That’s the big lesson from the Sunil Mittal case
Given how, had things gone in the direction the then government and the courts were pushing it, India’s telecom czar Sunil Mittal was in danger of being charge-sheeted or even arrested in a corruption case, the special court’s dismissal of the case comes as a major relief; not just to Mittal, but to Shyamal Ghosh, the hapless telecom secretary who has been hounded for the better part of four years in the case. But it wasn’t just an ordinary dismissal since, while doing so, the court has passed major strictures on the CBI and said ‘the charge sheet is a distorted and fabricated document, based on deliberately redacted and garbled facts … to create an impression of a grave crime, where there is none’. While the court has said the charge sheet ‘has been filed for extraneous reasons’, finance minister Arun Jaitley wrote in a blog post that while the CBI officers were guilty of fabricating charges, this was done ‘at the behest of Shri Kapil Sibal’ who wanted to ‘unearth an NDA scam’ and included ‘the Late Pramod Mahajan … as a deceased accused’. Indeed, the case will get a true burial only when the CBI officials are charge-sheeted and prosecuted, and the reasons for their behaviour exposed.
The case revolves around Bharti Airtel and Hutch getting additional spectrum in Delhi and Mumbai respectively in 2002. While both firms had moved from 4.4 MHz to 6.2 MHz around 1997, when the revenue share arrangement came into force and the details were finalised in September 2001, Airtel’s SUC was fixed at 3%—this was fixed at 2% for those with 4.4 MHz of spectrum. And when Airtel moved to 8 MHz—based on a decision by the late Pramod Mahajan in February 2002—the SUC rose to 4%. At that point, Mahajan also decided to allow up to 10 MHz, subject to subscriber-linked criterion to be decided later, but at the same 4% SUC. This is what CBI alleged was done to benefit Airtel which had an IPO around that time—CBI says the SUC for 10 MHz should have been raised to 5% as there was a 1% increase with every extra tranche of spectrum.

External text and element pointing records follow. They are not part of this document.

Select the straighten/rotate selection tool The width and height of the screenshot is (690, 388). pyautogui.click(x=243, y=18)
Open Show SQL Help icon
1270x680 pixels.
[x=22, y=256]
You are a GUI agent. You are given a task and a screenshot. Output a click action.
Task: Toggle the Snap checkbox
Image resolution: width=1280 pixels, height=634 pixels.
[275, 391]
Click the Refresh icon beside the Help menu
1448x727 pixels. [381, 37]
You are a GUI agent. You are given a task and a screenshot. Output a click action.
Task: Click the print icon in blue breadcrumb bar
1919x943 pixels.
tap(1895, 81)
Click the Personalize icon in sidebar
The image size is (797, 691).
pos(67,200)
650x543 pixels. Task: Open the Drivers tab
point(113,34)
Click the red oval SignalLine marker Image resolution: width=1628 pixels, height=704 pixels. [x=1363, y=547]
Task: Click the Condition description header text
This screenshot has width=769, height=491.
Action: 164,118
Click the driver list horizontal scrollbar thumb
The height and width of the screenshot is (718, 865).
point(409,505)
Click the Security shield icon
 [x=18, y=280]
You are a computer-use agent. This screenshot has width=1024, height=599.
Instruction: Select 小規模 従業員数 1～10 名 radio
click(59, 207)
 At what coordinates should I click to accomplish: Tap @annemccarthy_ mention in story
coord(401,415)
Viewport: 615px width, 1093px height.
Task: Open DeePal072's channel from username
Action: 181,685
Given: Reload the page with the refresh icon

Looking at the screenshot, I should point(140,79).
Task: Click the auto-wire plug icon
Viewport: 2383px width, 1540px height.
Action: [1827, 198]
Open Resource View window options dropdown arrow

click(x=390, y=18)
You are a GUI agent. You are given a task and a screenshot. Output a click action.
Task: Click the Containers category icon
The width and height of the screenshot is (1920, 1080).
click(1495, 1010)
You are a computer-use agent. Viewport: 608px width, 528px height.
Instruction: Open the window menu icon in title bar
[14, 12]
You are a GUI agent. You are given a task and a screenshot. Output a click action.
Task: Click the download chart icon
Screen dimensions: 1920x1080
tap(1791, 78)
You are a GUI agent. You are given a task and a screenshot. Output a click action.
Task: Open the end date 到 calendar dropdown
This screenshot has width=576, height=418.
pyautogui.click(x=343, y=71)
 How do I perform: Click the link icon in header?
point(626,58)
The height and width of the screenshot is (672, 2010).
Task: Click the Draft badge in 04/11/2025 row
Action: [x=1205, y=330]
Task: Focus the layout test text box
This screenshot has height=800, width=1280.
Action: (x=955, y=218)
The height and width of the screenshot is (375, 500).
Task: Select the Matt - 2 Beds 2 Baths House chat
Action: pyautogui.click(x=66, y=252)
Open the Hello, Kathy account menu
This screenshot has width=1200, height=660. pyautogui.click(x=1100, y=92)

But as Airtel argued, its IPO had been oversubscribed 2-3 days before Mahajan’s decision and, in any case, it had got only 8 MHz under Mahajan and its SUC was raised to 4% when this happened. It was only in 2003 that it got to 10 MHz. Indeed, till the A Raja scam report came out—8 years after the so-called Mittal-Mahajan scam—no minister in the UPA felt the need to raise the SUC for 10 MHz and above; indeed, the regulator had been arguing there was a need to cap SUC since it was too high. As for CBI’s charge that SUC was always raised 1% for every spectrum tranche, the 2001 WLL-spectrum policy allowed telcos to move from 2.5 MHz to 3.75 MHz and then to 5 MHz with the SUC flat at 2%. Surely these inconvenient truths needed to have been studied by seniors in the CBI as well as in the telecom ministry before such serious charges were made? Or was it that, as Jaitley claims, since the idea was to say the NDA also had lots of telecom scams—to counter the UPA’s Raja one—such niceties didn’t really matter? With such a drubbing from the courts, the good news is, CBI bosses will be a lot more careful about doing political bidding in the future.